### Exercise objective
Looking at the listing below, retype exactly the lines starting at the one containing "Task: Open the quoted Squawk Box tweet" and ending at the one containing "Image resolution: width=597", both included, and nothing else.

### Given records
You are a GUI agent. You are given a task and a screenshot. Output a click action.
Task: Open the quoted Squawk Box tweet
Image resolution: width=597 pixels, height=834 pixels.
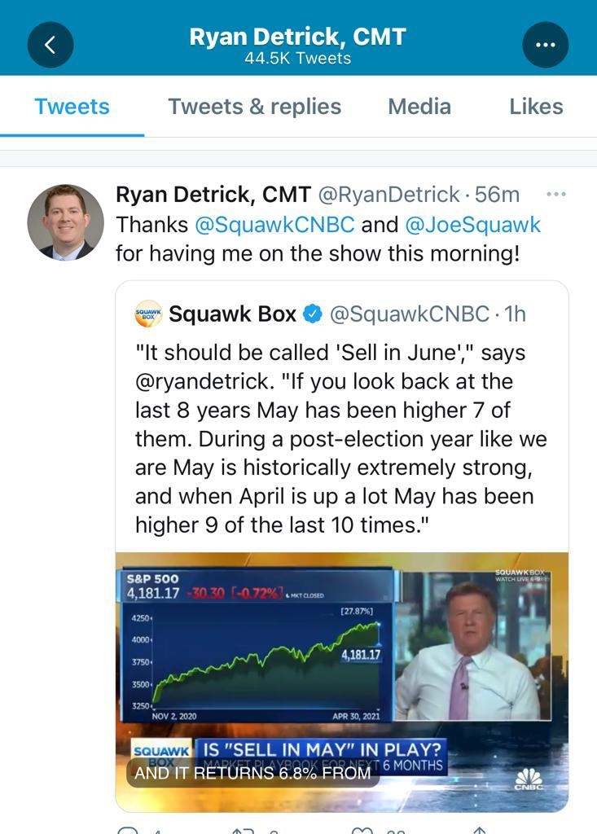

==

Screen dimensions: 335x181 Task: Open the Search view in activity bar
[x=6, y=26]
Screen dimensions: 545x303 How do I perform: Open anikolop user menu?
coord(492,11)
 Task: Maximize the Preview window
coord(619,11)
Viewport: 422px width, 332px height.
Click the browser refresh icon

---

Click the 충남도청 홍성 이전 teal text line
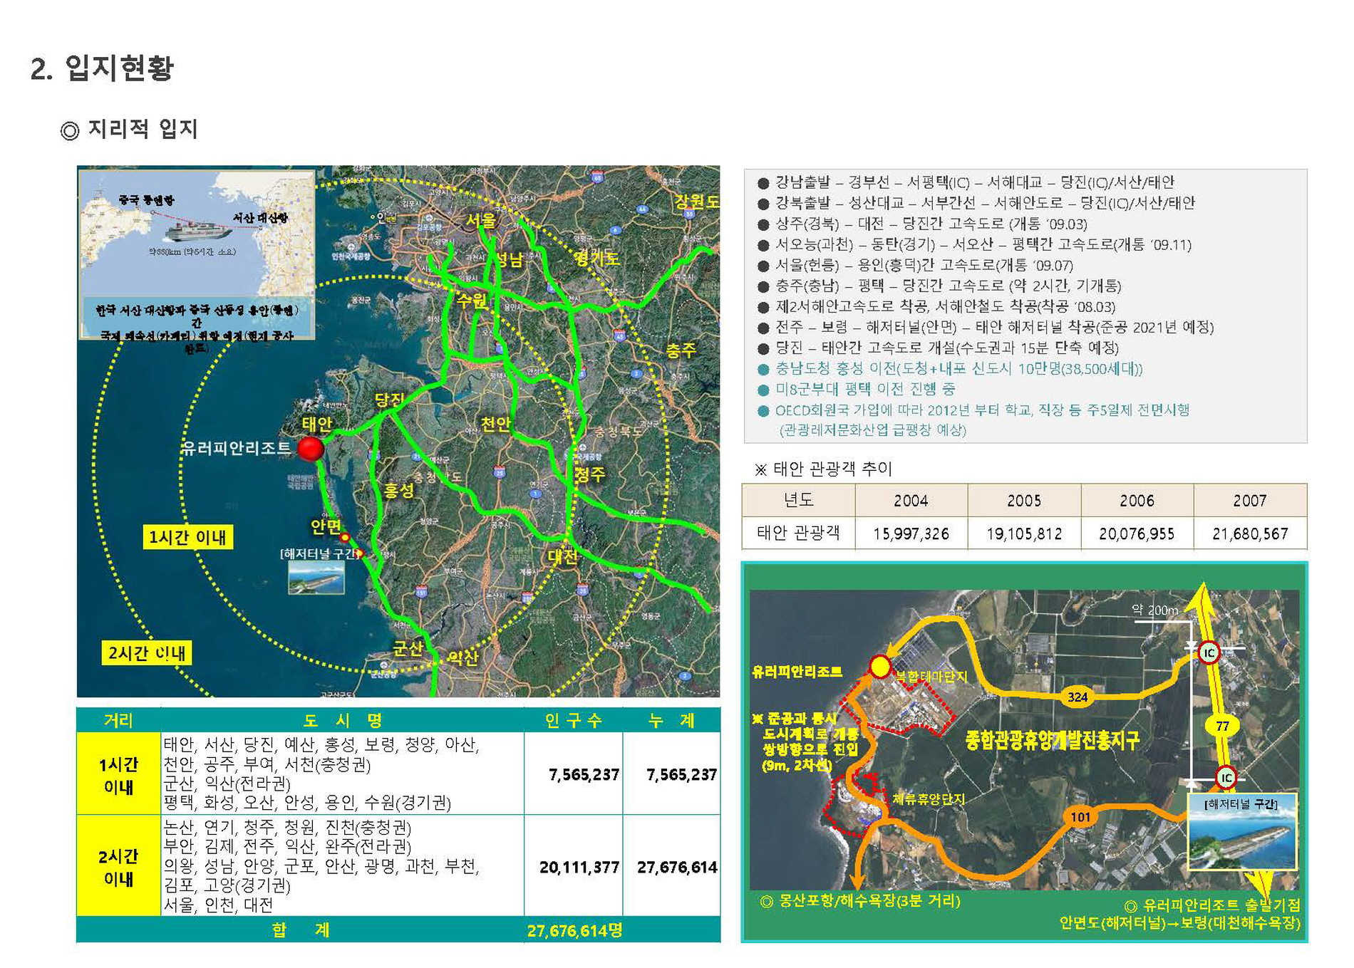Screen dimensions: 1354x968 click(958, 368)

### Result of this task
Task: Open the quoted Squawk Box tweet
Image resolution: width=597 pixels, height=834 pixels.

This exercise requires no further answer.